I didn’t know one method of feeding a baby was that serious. Is a baby who does BLW smarter than a baby who does traditional weaning? Of course not. Just like a child who reads before his or her classmates is not necessarily “smarter” than the rest of the class.  

One is not a better mom for giving her child pieces of steamed, organic asparagus rather than a jar of pureed, mashed bananas. Every family’s situation is different – whether comparing social and economical circumstances, or values and traditions.

Despite the rude “advice” I received from the group, I did a combination of BLW and traditional weaning for dinner with our friends. I usually try to feed our baby healthy, nutritious food, but she’s tasted french fries, ice cream, baklava, Nutella, and even coffee. We eat out occasionally, and I still give her baby food pouches for snacks. 
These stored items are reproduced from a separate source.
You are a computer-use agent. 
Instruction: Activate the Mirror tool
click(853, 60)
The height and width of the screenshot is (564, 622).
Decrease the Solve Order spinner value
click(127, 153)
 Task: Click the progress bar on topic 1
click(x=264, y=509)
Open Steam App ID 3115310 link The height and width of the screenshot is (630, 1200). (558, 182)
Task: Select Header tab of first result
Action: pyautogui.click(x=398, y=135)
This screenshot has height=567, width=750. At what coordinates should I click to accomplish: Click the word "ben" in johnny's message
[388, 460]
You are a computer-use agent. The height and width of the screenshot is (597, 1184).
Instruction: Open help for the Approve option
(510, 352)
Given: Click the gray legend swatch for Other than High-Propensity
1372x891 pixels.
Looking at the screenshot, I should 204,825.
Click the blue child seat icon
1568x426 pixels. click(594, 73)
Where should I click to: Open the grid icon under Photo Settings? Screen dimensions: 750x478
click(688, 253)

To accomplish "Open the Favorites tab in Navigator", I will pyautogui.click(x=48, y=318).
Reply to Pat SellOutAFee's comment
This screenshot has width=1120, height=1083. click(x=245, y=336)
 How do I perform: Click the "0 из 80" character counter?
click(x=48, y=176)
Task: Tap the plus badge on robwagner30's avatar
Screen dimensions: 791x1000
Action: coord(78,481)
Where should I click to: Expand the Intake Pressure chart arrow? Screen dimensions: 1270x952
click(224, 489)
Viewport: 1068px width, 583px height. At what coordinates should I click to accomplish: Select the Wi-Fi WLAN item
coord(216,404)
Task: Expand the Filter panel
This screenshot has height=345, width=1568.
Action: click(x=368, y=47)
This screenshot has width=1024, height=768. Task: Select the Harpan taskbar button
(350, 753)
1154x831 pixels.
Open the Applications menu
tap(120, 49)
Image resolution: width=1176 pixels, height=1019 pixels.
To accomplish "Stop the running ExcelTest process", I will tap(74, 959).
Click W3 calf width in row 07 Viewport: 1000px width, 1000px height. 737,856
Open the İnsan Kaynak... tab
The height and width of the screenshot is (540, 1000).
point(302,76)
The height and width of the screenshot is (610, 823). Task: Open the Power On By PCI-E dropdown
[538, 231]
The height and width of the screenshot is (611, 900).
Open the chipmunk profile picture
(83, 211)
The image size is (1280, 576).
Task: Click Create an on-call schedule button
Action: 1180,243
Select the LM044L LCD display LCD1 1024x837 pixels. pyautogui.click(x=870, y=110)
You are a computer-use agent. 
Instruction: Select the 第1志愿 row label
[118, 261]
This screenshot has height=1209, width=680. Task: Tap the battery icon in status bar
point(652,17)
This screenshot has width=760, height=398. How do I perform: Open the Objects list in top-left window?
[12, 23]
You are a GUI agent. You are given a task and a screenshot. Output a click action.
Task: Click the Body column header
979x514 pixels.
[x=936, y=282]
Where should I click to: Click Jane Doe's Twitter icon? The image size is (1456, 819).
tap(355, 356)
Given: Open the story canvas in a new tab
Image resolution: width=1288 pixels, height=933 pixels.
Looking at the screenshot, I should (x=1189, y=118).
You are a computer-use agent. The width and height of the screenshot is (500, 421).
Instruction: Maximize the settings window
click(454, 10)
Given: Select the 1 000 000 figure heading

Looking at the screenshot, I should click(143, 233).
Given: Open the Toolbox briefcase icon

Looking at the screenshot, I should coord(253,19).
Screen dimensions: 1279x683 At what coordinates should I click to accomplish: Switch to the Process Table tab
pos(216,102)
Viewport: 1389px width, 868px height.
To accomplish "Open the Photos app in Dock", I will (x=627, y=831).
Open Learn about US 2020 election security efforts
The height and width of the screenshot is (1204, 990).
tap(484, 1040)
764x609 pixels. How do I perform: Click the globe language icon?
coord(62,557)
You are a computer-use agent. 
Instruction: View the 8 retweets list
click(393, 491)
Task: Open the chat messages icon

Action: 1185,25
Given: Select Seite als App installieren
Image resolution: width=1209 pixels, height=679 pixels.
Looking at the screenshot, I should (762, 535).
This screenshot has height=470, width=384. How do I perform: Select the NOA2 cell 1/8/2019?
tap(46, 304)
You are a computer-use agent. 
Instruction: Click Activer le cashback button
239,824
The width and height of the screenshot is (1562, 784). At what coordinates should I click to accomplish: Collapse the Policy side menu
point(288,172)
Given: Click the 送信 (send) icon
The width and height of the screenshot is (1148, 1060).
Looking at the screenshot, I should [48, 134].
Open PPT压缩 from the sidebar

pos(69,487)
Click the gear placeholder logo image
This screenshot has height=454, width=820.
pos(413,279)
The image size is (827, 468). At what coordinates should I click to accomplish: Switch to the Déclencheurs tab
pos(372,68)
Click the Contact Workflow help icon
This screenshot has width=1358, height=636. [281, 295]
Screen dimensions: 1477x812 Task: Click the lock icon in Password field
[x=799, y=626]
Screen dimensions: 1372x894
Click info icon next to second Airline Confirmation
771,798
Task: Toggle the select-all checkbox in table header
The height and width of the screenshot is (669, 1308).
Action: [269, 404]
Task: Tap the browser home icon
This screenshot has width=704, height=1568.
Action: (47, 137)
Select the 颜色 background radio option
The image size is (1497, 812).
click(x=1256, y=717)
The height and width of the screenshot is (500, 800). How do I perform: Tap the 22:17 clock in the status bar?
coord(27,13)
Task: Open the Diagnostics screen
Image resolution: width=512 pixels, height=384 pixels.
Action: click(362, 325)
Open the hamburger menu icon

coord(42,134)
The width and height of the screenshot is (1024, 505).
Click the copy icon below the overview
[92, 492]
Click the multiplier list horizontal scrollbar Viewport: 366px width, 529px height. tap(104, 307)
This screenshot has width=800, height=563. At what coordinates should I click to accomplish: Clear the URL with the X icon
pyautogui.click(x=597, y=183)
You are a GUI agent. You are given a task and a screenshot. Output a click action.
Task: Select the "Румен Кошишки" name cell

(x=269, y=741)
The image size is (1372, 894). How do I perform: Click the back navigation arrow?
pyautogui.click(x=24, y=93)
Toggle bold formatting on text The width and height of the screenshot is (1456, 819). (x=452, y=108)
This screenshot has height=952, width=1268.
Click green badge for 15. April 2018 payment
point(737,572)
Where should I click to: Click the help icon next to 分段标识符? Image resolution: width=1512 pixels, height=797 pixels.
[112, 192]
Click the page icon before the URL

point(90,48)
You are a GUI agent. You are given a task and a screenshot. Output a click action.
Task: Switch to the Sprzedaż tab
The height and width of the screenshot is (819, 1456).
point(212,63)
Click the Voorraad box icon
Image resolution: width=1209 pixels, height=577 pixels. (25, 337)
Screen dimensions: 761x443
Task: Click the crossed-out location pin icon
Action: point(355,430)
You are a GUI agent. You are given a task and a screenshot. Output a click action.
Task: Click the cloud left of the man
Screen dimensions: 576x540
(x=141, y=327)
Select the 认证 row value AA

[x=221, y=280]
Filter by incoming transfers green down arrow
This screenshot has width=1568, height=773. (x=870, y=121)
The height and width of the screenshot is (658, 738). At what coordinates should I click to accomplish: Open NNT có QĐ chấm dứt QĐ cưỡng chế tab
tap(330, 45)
I’ve learned that to be a mother is to be flexible and open-minded to different ideas and suggestions.  

Shaming parents just because they don’t follow “the rules” in one area of parenting is nothing short of immature. Mothers and fathers make their own rules – and hopefully they quickly learn not to abide only by the rules from Facebook groups sometimes comprised of competitive, uptight, and judgmental parents. 

The mommy wars and competition seem never-ending, whether it’s about breast-feeding vs. formula, BLW vs. traditional weaning, stay-at-home vs. career moms, and the list goes on. 

Since becoming a first-time mother, I have learned to do my own research, to listen to different points of view, and to stop asking potentially controversial questions on online forums.